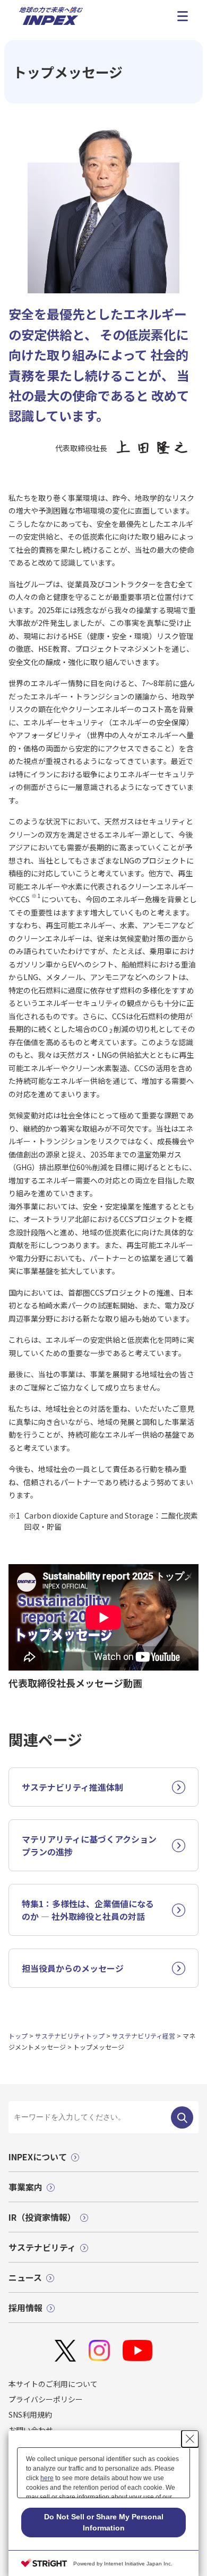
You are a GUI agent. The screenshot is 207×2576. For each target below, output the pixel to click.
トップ (18, 2035)
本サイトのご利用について (53, 2383)
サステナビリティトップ (70, 2035)
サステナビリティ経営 (143, 2035)
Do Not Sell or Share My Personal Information (103, 2522)
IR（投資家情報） (42, 2217)
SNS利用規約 (30, 2414)
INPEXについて (37, 2156)
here (47, 2478)
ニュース (25, 2277)
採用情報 (25, 2307)
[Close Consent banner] (190, 2438)
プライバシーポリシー (45, 2399)
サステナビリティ (42, 2247)
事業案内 (25, 2186)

== == ==

### Exercise prompt
Give the records a second time exactly, keeping the images out.

### Written answer
You are a GUI agent. The screenshot is 207×2576. For each target below, output the pixel to click.
トップ (18, 2035)
本サイトのご利用について (53, 2383)
サステナビリティトップ (70, 2035)
サステナビリティ経営 (143, 2035)
Do Not Sell or Share My Personal Information (103, 2522)
IR（投資家情報） (42, 2217)
SNS利用規約 (30, 2414)
INPEXについて (37, 2156)
here (47, 2478)
ニュース (25, 2277)
採用情報 (25, 2307)
[Close Consent banner] (190, 2438)
プライバシーポリシー (45, 2399)
サステナビリティ (42, 2247)
事業案内 (25, 2186)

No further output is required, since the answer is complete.